Sebelum menjawab pertanyaan Anda, sebaiknya kita lihat dulu fenomena yang ada, tentang bagaimana para ahli hukum melihat hubungan antara kejahatan komputer dan
cyber dengan
Kitab Undang-Undang Hukum Pidana (“KUHP”) (hukum pidana konvensional).
Ada dua kelompok ahli yang saling bertentangan untuk melihat apakah perlu untuk membuat/ merumuskan perbuatan/tindak pidana atas kejahatan komputer dan cyber. Yang tidak setuju akan perumusan baru terhadap kejahatan komputer dan cyber ini berpendapat bahwa perkembangan teknologi yang ada dan sedemikian cepatnya akan selalu berada di depan perumusan kejahatan itu sendiri. Peraturan yang ada (hukum pidana konvensional) masih dapat dipergunakan untuk mengatur tentang kejahatan komputer dan cyber ini. Para ahli yang berpendapat seperti ini, di antaranya adalah Prof. Dr. Muladi, S.H. dan Himawan, S.H.
Sedangkan, kelompok yang beranggapan sebaliknya, mempunyai alasan bahwa hukum pidana yang ada tidak siap dalam menghadapi kejahatan komputer dan cyber. Sehingga diperlukan pengaturan yang lebih khusus dalam hukum pidana yang mengatur tentang kejahatan ini. Pendapat ini didukung oleh, diantaranya Teuku M. Radhie, S.H., Prof. Dr. J.E. Sahetapy, S.H., Dr. Mulya Lubis, S.H., J. Sudama Sastroandjojo.
Salah satu ahli hukum, Prof. Dr. H. Heru Soepraptomo, S.H., S.E., dalam salah satu makalahnya Kejahatan Komputer dan Siber serta Antisipasi Pengaturan Pencegahannya di Indonesia mencoba memberikan pembagian yang cukup menarik terhadap kejahatan jenis ini. Pembagiannya sebagai berikut:
Penipuan komputer (computer fraud) yang mencakup:
Bentuk dan jenis penipuan adalah berupa pencurian uang atau harta benda dengan menggunakan sarana komputer/siber dengan melawan hukum, ialah dalam bentuk penipuan data dan penipuan program, dengan cara:
Memasukkan instruksi yang tidak sah, yang dilakukan oleh seorang yang berwenang (atau tidak), yang dapat mengakses suatu sistem dan memasukkan instruksi untuk keuntungan sendiri dengan melawan hukum (misalnya melakukan transfer sejumlah uang).

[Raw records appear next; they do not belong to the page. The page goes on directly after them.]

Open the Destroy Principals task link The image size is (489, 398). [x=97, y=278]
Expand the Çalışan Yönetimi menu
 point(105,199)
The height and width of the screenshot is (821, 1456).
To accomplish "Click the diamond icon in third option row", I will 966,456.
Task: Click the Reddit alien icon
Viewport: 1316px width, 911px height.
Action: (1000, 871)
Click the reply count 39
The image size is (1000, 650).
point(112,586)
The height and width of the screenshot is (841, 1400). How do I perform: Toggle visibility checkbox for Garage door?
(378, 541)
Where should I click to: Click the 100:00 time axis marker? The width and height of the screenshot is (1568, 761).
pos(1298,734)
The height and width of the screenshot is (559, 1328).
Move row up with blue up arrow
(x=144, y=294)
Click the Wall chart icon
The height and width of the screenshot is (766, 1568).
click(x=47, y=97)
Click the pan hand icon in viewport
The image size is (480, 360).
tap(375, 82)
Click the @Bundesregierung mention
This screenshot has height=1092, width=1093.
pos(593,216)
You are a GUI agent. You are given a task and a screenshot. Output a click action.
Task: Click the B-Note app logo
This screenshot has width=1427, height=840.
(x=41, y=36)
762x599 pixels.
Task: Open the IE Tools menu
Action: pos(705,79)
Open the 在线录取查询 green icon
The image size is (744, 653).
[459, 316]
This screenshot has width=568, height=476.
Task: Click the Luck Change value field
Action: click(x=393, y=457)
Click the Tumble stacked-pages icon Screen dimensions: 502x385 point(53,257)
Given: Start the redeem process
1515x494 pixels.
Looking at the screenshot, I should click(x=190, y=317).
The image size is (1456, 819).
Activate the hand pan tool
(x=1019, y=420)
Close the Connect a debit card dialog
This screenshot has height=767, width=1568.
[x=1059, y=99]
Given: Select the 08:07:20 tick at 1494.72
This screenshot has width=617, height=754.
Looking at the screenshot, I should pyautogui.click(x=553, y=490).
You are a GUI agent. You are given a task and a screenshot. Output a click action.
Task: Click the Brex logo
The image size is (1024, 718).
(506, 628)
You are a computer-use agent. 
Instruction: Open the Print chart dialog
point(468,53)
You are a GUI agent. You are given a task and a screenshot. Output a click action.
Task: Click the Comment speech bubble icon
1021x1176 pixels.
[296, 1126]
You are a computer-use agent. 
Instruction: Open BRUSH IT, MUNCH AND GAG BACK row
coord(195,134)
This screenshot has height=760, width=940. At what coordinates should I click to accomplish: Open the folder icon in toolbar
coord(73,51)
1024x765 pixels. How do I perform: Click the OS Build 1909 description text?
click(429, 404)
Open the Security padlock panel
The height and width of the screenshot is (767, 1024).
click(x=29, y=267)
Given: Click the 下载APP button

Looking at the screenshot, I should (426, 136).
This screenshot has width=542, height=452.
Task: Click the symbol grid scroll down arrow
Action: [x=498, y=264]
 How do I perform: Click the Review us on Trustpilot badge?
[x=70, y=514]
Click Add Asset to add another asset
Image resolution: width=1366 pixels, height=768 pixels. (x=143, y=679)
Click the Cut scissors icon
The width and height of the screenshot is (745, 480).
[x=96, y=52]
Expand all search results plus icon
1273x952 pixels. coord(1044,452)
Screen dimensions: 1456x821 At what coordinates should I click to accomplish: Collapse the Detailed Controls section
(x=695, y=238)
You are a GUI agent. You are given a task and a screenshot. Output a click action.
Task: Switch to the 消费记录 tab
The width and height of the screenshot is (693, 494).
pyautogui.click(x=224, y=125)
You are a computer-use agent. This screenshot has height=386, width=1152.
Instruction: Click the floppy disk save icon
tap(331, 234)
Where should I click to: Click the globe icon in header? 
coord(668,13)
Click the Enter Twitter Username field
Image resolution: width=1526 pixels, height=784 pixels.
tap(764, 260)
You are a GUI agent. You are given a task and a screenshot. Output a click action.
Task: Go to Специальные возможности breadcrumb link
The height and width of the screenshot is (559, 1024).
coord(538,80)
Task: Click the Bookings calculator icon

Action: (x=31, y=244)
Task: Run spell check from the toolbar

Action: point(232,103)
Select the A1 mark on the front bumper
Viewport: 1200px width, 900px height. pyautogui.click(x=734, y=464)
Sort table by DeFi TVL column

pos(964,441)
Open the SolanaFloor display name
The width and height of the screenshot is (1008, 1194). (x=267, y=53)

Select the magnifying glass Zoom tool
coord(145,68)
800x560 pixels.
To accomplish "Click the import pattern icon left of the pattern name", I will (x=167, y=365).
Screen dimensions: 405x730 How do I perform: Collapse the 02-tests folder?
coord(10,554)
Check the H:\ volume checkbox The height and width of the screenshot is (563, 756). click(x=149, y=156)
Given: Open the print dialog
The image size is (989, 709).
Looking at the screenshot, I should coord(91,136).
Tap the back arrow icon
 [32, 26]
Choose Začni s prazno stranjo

Mengubah data input; yang dilakukan dengan cara memasukkan data untuk menguntungkan diri sendiri atau orang lain dengan cara melawan hukum (misalnya memasukkan data gaji pegawai melebihi yang seharusnya).
Merusak data; dilakukan seseorang dengan merusak print out atau out put dengan maksud untuk mengaburkan, menyembunyikan data atau informasi untuk maksud yang tidak baik.
Penggunaan komputer untuk sarana melakukan perbuatan pidana, misalnya dalam pemecahan informasi /kode lewat komputer yang hasilnya digunakan untuk melakukan kejahatan, atau mengubah program.
Perbuatan pidana penipuan, yang didalamnya termasuk unsur perbuatan lain,seperti menghindarkan diri dari kewajiban (misalnya pajak) atau untuk memperoleh sesuatu yang bukan hak/miliknya melalui sarana komputer.
Perbuatan curang untuk memperoleh secara tidak sah harta benda milik orang lain, misalnya seseorang dapat mengakses komputer mentransfer rekening orang ke rekeningnya sendiri.
Konspirasi penipuan, ialah perbuatan pidana yang dilakukan beberapa orang bersama-sama untuk melakukan penipuan dengan sarana komputer.
Perbuatan pidana penggelapan, pemalsuan pemberian informasi melalui komputer yang merugikan pihak lain dan menguntungkan diri sendiri.
Perbuatan pidana komunikasi, ialah hacking yang dapat membobol sistem on-line komputer yang menggunakan sistem komunikasi. Hacking, ialah melakukan akses terhadap sistem komputer tanpa seizin atau dengan melawan hukum sehingga dapat menembus sistem pengamanan komputer yang dapat mengancam berbagai kepentingan.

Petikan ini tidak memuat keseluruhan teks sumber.